■ **WHAT TO WORK ON**: From the data below, repeat exactly the lines from the line with "Task: Click the blue Z emblem in sponsor logo" to the line with "Click the (23歳) age label", both included.

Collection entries
* * * *

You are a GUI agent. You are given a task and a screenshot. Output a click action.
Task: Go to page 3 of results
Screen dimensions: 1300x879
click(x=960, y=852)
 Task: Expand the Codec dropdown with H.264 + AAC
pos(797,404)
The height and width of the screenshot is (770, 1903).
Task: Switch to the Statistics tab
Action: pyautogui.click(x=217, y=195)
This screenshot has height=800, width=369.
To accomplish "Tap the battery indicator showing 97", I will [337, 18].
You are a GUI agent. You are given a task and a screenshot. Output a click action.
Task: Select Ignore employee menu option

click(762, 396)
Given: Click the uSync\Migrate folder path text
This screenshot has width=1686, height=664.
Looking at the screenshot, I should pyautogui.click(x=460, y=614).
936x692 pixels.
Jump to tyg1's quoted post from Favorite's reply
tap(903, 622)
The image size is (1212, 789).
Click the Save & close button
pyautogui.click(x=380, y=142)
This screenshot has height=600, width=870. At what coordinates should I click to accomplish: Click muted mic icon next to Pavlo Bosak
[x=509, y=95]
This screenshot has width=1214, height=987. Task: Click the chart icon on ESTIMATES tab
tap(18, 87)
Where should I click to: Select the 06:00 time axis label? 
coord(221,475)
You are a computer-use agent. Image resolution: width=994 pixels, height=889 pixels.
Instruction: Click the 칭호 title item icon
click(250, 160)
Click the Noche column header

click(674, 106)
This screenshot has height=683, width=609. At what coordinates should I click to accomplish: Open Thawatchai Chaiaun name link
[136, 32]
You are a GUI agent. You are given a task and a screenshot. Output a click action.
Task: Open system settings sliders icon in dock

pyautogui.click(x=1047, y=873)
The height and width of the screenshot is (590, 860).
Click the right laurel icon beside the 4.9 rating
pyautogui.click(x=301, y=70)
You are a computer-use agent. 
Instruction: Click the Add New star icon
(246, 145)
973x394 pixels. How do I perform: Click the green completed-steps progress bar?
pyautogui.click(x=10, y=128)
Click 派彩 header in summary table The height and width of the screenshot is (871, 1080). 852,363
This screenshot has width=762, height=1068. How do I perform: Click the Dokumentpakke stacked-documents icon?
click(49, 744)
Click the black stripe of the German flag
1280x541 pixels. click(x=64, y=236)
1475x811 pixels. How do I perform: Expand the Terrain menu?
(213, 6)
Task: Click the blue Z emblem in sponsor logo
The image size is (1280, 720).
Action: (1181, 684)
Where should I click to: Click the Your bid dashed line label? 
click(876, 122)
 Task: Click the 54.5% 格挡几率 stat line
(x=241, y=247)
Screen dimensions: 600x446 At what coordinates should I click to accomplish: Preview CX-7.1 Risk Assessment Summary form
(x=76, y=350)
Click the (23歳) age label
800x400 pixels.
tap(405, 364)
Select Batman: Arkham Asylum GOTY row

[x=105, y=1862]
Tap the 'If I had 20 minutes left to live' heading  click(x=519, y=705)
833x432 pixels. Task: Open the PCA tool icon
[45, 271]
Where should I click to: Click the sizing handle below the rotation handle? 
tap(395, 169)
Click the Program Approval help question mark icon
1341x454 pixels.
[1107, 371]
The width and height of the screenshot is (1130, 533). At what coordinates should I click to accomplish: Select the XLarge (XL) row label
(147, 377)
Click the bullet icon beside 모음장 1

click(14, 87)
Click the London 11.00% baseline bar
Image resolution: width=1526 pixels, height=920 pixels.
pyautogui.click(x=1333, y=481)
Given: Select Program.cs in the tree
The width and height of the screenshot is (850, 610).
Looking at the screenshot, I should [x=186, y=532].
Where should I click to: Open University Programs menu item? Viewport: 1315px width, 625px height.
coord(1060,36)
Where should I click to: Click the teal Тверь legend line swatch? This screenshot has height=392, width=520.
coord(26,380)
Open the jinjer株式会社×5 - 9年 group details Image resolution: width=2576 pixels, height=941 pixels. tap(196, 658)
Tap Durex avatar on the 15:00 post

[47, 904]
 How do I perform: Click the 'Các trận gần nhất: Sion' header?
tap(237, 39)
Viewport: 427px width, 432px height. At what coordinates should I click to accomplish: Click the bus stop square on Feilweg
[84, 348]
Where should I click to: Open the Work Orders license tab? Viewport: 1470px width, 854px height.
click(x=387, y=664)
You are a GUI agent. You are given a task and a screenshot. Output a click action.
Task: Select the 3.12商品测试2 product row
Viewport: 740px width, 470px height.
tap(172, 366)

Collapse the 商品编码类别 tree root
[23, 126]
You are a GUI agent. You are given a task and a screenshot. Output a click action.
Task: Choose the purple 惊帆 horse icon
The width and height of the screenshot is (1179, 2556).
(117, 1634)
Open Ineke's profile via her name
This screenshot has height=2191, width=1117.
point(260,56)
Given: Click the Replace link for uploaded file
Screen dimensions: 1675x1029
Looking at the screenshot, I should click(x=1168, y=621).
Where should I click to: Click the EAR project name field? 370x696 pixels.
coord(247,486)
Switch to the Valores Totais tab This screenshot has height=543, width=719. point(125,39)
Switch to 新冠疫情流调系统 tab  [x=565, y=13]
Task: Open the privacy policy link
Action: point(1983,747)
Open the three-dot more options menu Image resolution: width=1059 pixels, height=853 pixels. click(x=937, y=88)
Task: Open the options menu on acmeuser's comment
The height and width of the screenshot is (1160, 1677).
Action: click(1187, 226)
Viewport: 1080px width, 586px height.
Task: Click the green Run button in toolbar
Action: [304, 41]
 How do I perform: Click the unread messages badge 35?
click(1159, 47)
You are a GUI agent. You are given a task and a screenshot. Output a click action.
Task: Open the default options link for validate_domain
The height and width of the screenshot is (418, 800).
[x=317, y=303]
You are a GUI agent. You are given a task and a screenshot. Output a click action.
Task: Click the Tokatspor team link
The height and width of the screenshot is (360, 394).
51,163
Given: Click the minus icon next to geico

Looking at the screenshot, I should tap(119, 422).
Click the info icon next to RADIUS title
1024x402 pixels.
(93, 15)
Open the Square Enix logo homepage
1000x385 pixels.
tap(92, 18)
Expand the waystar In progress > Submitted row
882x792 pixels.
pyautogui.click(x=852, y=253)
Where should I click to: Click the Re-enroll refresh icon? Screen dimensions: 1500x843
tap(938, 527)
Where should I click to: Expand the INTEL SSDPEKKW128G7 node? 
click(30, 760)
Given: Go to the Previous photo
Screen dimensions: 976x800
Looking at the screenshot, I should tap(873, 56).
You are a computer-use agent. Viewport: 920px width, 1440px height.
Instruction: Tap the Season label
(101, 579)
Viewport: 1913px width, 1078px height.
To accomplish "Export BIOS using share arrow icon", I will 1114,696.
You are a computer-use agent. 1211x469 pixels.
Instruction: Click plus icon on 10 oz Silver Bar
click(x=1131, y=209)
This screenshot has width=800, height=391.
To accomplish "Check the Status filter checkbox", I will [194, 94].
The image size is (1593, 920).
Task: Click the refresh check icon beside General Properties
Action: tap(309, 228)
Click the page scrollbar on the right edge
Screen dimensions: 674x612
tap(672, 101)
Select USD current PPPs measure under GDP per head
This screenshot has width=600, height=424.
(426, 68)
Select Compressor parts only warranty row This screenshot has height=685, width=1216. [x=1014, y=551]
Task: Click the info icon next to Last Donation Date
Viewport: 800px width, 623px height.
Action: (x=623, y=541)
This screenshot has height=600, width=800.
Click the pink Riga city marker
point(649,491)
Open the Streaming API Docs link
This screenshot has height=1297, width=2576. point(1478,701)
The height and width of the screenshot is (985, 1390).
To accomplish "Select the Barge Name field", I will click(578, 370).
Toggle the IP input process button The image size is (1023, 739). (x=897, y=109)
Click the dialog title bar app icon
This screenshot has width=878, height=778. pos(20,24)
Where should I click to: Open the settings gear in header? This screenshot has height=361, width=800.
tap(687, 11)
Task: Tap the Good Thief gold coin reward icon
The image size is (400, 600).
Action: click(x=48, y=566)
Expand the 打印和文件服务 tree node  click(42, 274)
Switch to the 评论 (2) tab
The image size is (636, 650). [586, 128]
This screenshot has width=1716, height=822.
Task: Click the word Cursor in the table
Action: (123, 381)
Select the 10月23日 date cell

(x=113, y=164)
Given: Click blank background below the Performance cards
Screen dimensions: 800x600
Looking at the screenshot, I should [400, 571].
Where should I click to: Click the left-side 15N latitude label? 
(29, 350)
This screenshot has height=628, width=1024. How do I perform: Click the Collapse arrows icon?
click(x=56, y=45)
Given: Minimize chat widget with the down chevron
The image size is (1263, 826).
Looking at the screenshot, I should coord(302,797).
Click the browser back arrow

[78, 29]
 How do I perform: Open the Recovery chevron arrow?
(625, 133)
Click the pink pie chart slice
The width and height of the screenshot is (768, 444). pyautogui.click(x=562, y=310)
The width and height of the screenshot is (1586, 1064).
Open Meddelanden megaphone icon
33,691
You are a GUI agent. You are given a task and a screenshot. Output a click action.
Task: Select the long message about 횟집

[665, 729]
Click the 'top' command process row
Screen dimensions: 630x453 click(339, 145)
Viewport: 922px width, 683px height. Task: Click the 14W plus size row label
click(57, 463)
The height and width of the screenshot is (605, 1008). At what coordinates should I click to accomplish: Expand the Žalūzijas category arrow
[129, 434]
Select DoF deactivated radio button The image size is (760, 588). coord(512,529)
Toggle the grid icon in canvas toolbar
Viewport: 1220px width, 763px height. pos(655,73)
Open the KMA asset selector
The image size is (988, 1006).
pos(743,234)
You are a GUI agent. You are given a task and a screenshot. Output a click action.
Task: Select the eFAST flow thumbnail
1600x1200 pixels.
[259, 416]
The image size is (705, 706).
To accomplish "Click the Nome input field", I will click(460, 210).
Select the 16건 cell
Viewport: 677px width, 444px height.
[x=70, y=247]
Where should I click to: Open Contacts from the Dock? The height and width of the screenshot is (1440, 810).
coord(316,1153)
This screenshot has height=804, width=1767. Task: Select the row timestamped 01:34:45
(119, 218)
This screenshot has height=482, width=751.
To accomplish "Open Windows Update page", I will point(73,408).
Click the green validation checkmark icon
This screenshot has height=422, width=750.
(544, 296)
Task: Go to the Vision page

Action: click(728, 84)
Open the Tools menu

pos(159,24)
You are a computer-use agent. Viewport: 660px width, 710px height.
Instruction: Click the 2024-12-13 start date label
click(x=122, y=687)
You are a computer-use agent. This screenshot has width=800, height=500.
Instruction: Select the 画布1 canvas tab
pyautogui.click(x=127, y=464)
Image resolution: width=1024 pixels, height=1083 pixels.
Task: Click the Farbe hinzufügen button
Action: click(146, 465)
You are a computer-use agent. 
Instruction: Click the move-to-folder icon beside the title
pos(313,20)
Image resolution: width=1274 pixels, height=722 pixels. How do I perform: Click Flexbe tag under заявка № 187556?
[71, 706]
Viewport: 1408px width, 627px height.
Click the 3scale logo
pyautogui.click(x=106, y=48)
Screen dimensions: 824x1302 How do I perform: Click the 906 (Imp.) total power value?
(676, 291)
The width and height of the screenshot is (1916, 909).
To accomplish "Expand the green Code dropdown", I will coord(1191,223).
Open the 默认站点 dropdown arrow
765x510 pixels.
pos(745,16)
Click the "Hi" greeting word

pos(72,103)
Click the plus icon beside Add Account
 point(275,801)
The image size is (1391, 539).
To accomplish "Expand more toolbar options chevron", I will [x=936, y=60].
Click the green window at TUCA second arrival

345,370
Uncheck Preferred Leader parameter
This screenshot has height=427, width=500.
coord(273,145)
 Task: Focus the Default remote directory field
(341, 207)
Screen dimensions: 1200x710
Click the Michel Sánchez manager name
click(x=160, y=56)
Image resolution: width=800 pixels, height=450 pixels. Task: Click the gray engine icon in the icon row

* * * *

■ **FINISHED EXERCISE**:
Task: Click the blue Z emblem in sponsor logo
The image size is (1280, 720).
Action: (1181, 684)
Where should I click to: Click the Your bid dashed line label? 
click(876, 122)
 Task: Click the 54.5% 格挡几率 stat line
(x=241, y=247)
Screen dimensions: 600x446 At what coordinates should I click to accomplish: Preview CX-7.1 Risk Assessment Summary form
(x=76, y=350)
Click the (23歳) age label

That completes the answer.